Moby Jack & Other Tall Tales (28 page)

I am inclined to believe these matters.

 

 
WAYANG KULIT

 

I was fascinated by a wayang kulit hanging in Gwyneth Jones’ house in 1986 and so jumped at the chance to see a shadow-puppet show in Bali three years later. This is an attempt at a monochromes story.

 

1.

 

She closed the door gently and was gone, and her leaving made
little difference to the ambience of the room.

I lay on the rough-hewn bed, with its carved end posts, for another hour, just staring at the ceiling. Then I got up and went out onto the balcony. It was five-thirty in the evening and the sun was setting on the Balinese rice terraces. A beautiful, light-green landscape surrounded the hut, the tiers dropping away to the front and rising above behind. The hut seemed to be floating like some forgotten gazebo in an emperor’s garden. Beyond the fields, in the far distance, was Gunung Agung, one of the many dominating active volcanoes.

The duck herders were calling in their flocks on the rice terraces. The herders carried bamboo staves, twice the height of a man, which slimmed out to whip thin at the top and were arched, weighted by coloured rags.
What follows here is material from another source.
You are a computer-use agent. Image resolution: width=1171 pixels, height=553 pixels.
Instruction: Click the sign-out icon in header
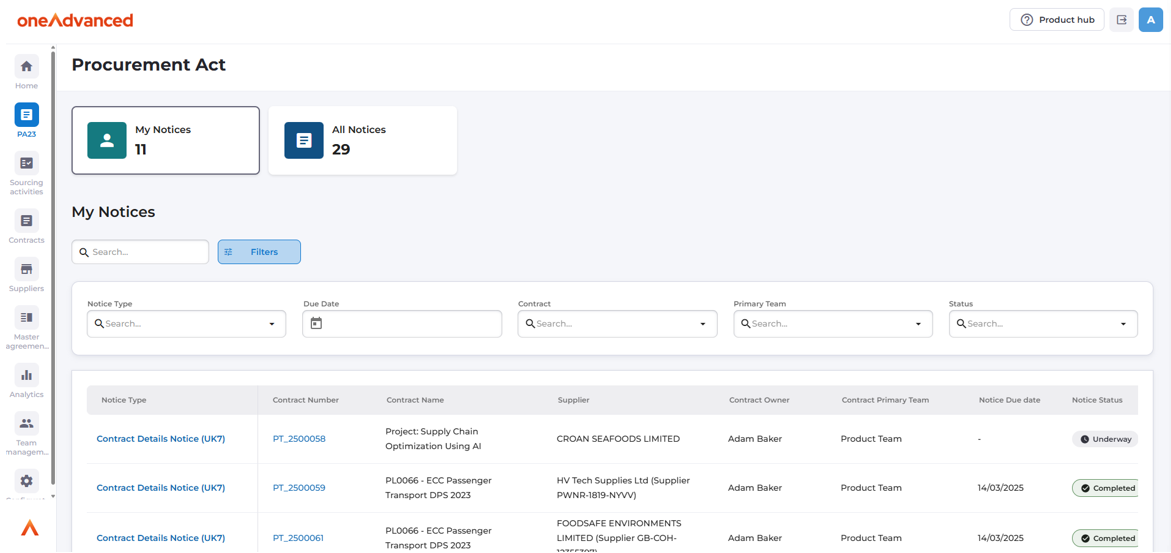[1121, 20]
They stuck these in the ground and their ducks gathered around them. When they finally left, the ducks following, the tall crooks made the herders appear stately, like princes in the midst of a gabbling rabble.

I sat in the rickety bamboo chair and drank some cold tea.

It was the forest at the back of the town that had frightened her. The mosquitoes, even the cockroaches and snakes didn’t bother her as much as they did me, but the forest had troubled her. We had been out walking and I insisted we follow a path through the undergrowth. She would have none of it, saying she didn’t like the shafts of light, lancing the lacework canopy. They worried her, especially when there was a breeze, stirring the branches, causing the patterns on the ground to change.

What are you afraid of? I had asked her.

Of getting lost, she replied.

But there’s a path through to the other side, I said.

Not that kind of lost, she had answered—
lost forever
.

This answer was incomprehensible to me and I gave way to my temper, shouting at her, calling her an idiot. It was, I saw now, inexcusable of me, but the damage had been done. I was not forgiven. Later she told me she was leaving.

We had been thrown together in a vernacular hut in the middle of rice fields and I guess it had put a strain on the relationship. Maybe it wasn’t the forest? Maybe it was
us—or just me
? Maybe she’d discovered, after seven days together, seven nights together, she just didn’t like me?
Or that our cultures were too different?
Hell, I didn’t know.

Anyway, I sure as heck wasn’t going to stay on Bali now and thought I might go to the coast tomorrow, to find a ferry.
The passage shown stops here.